Matrix of Perturbation Correlation Plots

This example demonstrates how to generate a matrix plot of perturbation plots for a suite of applications and experiments. This method is detailed in the technical manual, and requires randomly sampling nuclear data libraries to generate a scatter plot. It is recommended that the user refers to Perturbation Correlation Plots for more information on the perturbation correlation plots that compose the matrix plots shown herein before continuing with this example.

Interactive Matrix Plots

Interactive matrix plots wrap several Plotly plots in an html grid that’s served by a Dash app that allows users to interact with each of the individual plots. This is useful for comparing multiple applications and experiments in a single figure. Specifically, it is useful for viewing all combinations of a given set of SDF files in a single figure

Note that by default the the correlation plots in the off-diagonal cells are tsunami_ip_utils.viz.scatter_plot.InteractiveScatterLegend plots, which are fully interactive, and dynamically update the calculated summary statistics and regression when points are excluded with the legend. However, this interactivity requires clientiside python to run, and so is not represented in the documentation. The off-diagonal plot types can be changed, and doing so is documented in Changing Plot Defaults.

from paths import EXAMPLES

application_files = [ EXAMPLES / 'data' / 'example_sdfs' / 'u235-dummy' / f'sphere_model_{i}.sdf' for i in range(1,4) ]
experiment_files = application_files

Generate the Points Array

First, an array of points must be generated for each application-experiment pair (these are used to construct the perturbation plots).

from tsunami_ip_utils.perturbations import generate_points
from pathlib import Path

base_library = EXAMPLES / 'data' / 'dummy_56_v7.1'
perturbation_factors = Path("~/codes/SCALE-6.3.1/data/perturb/56n.v7.1")
num_perturbations = 100

points = generate_points(application_files, experiment_files, base_library, perturbation_factors, num_perturbations)
Generating perturbation points:   0%|          | 0/100 [00:00<?, ?it/s]
Generating perturbation points: 100%|██████████| 100/100 [00:00<00:00, 1108.81it/s]

Generating perturbation points:   0%|          | 0/100 [00:00<?, ?it/s]
Generating perturbation points:  23%|██▎       | 23/100 [00:00<00:01, 57.82it/s]
Generating perturbation points:  66%|██████▌   | 66/100 [00:00<00:00, 155.94it/s]
Generating perturbation points: 100%|██████████| 100/100 [00:00<00:00, 178.61it/s]

Generating perturbation points:   0%|          | 0/100 [00:00<?, ?it/s]
Generating perturbation points:  55%|█████▌    | 55/100 [00:00<00:00, 545.49it/s]
Generating perturbation points: 100%|██████████| 100/100 [00:00<00:00, 195.85it/s]
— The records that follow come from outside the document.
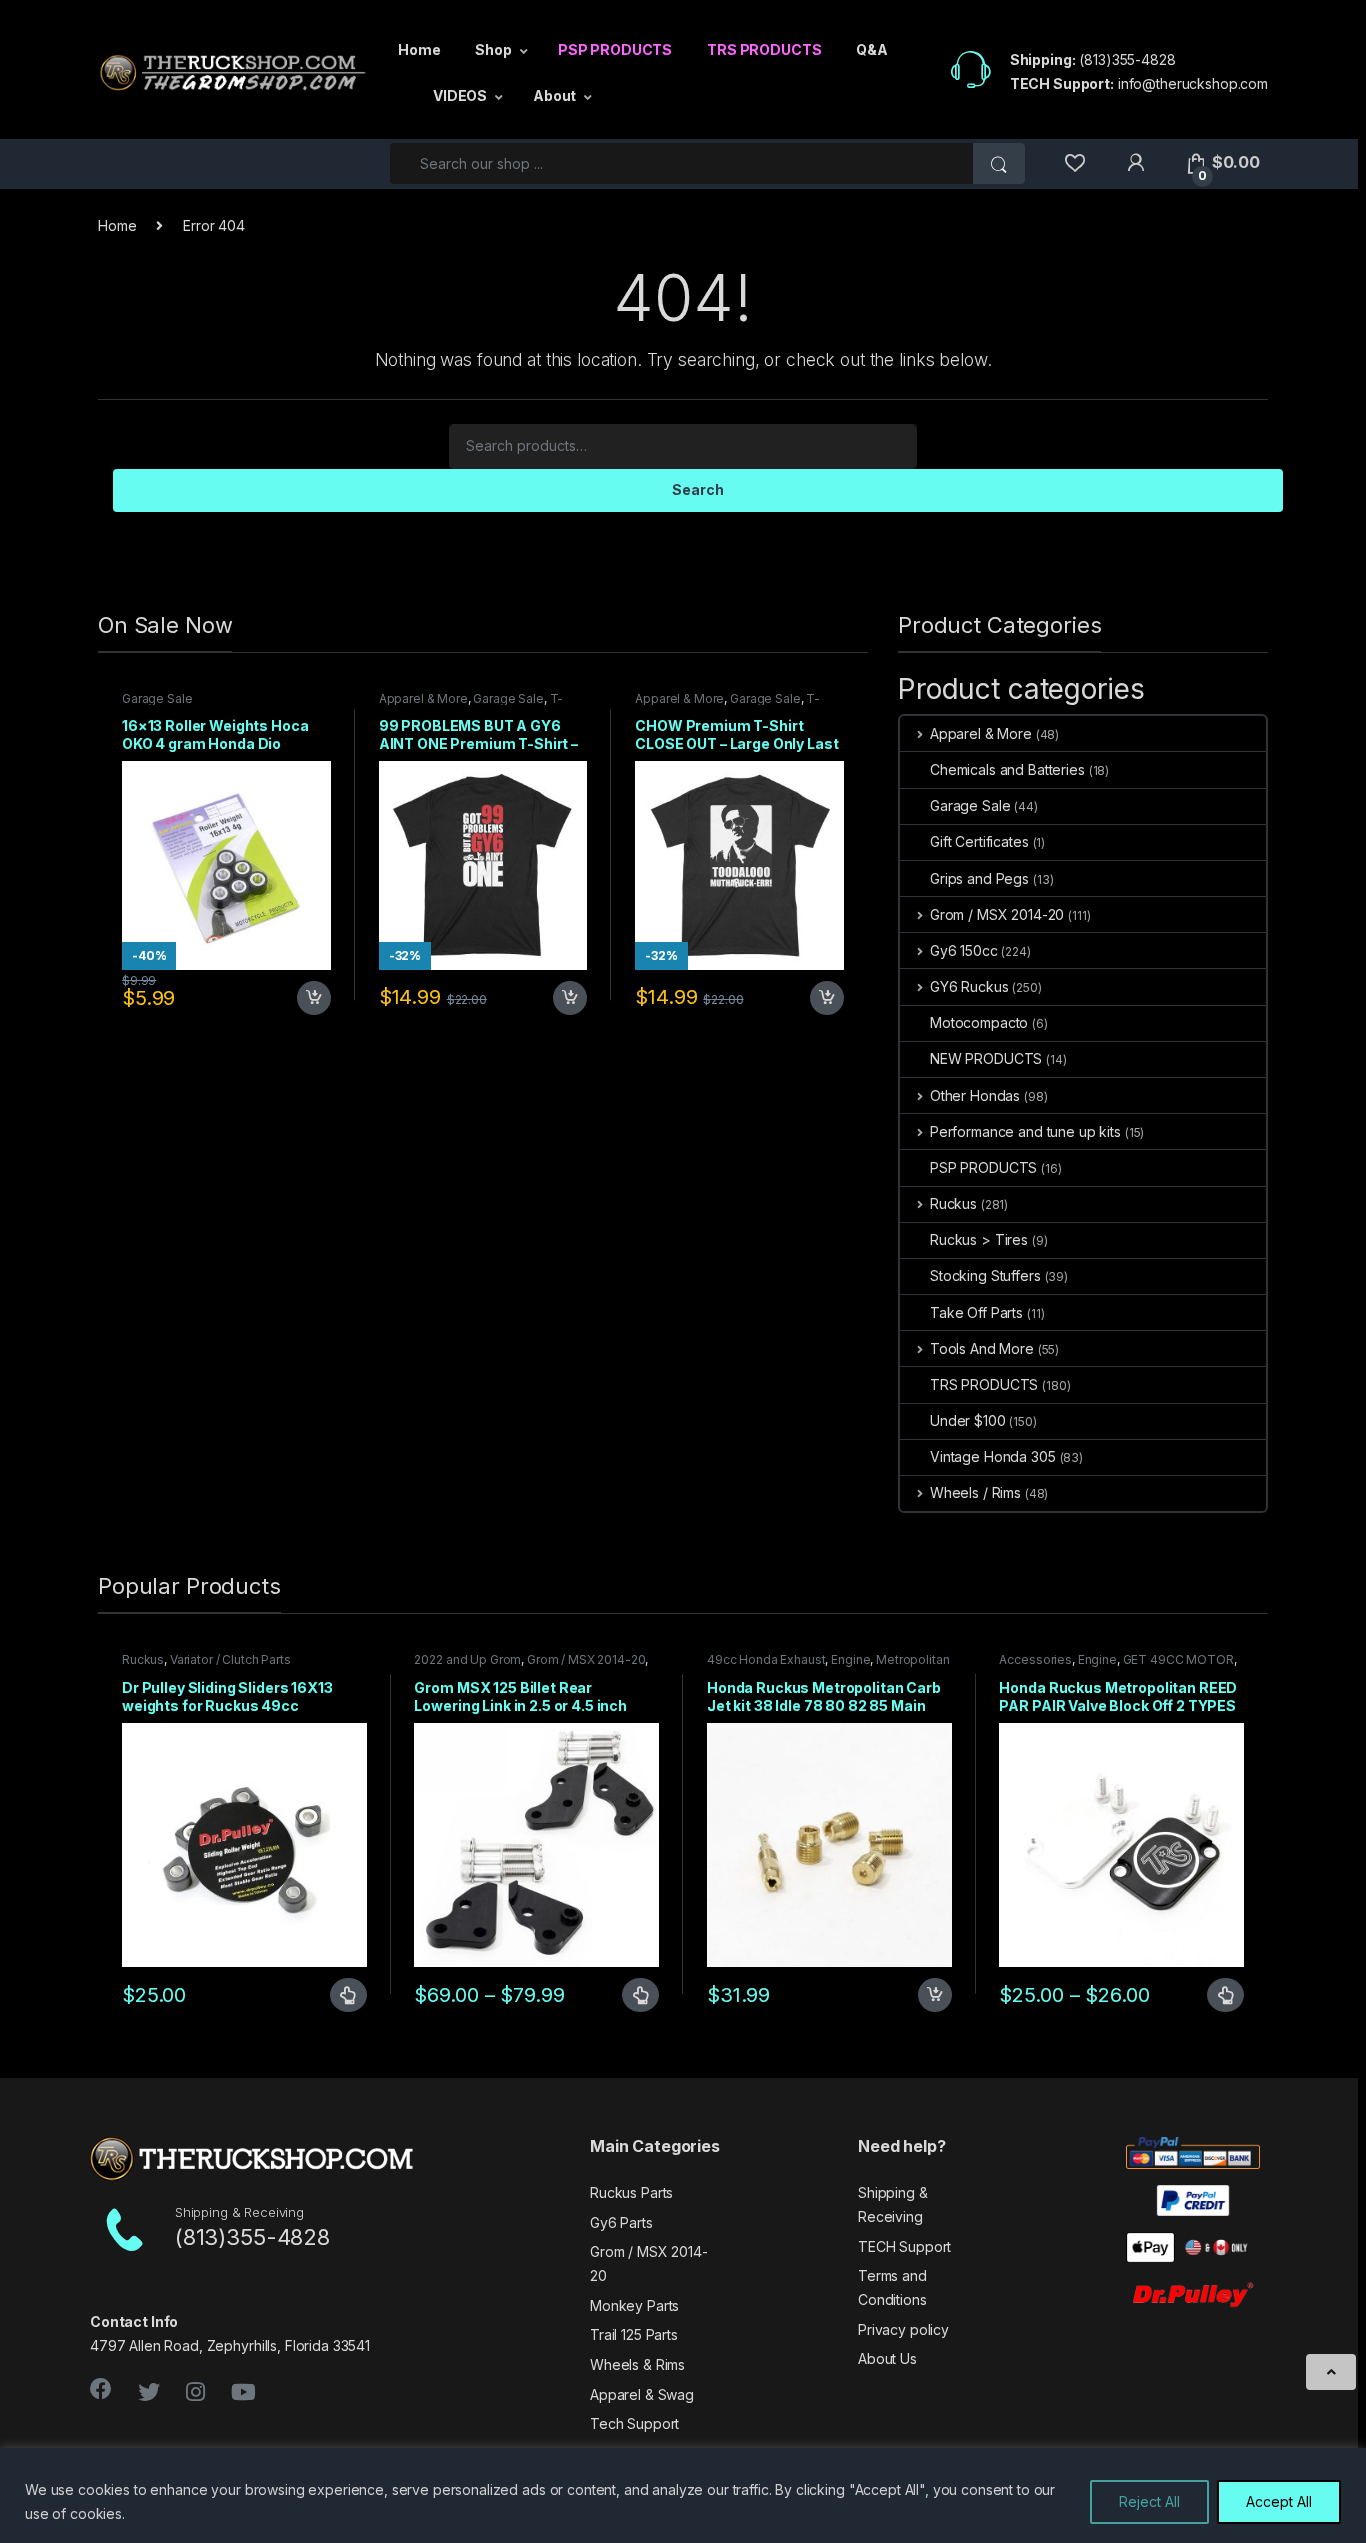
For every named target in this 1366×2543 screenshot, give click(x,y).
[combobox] (682, 163)
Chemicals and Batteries (1007, 769)
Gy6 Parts (621, 2222)
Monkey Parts (634, 2305)
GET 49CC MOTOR (1178, 1659)
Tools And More (982, 1348)
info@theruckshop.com (1193, 83)
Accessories (1035, 1659)
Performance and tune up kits (1025, 1131)
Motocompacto (979, 1022)
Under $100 (968, 1420)
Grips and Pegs (979, 878)
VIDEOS (460, 95)
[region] (683, 2495)
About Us (887, 2358)
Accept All (1279, 2501)
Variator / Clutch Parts (230, 1659)
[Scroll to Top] (1331, 2372)
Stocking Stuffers (985, 1275)
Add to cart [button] (314, 998)
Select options (340, 1995)
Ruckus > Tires (979, 1239)
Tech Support (634, 2423)
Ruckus (953, 1203)
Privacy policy (903, 2329)
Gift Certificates (979, 841)
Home (419, 49)
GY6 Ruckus (969, 986)
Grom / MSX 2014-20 (997, 914)
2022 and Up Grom (467, 1659)
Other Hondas (975, 1095)
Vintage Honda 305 (993, 1456)
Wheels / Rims (975, 1492)
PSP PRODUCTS (615, 49)
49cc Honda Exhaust (766, 1659)
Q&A (872, 49)
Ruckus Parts (631, 2192)
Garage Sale (157, 698)
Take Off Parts (976, 1312)
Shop (493, 49)
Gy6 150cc (964, 950)
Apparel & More (423, 698)
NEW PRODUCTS (986, 1058)
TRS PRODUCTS (764, 49)
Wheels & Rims (637, 2364)
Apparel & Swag (642, 2394)
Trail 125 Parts (634, 2334)
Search (698, 489)
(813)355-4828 (1127, 59)
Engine (850, 1659)
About (554, 95)
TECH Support (904, 2246)
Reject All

Generating perturbation points:   0%|          | 0/100 [00:00<?, ?it/s]
Generating perturbation points:  39%|███▉      | 39/100 [00:00<00:00, 380.36it/s]
Generating perturbation points:  86%|████████▌ | 86/100 [00:00<00:00, 427.04it/s]
Generating perturbation points: 100%|██████████| 100/100 [00:00<00:00, 428.48it/s]

Generating perturbation points:   0%|          | 0/100 [00:00<?, ?it/s]
Generating perturbation points:  46%|████▌     | 46/100 [00:00<00:00, 459.47it/s]
Generating perturbation points:  92%|█████████▏| 92/100 [00:00<00:00, 97.65it/s]
Generating perturbation points: 100%|██████████| 100/100 [00:00<00:00, 117.45it/s]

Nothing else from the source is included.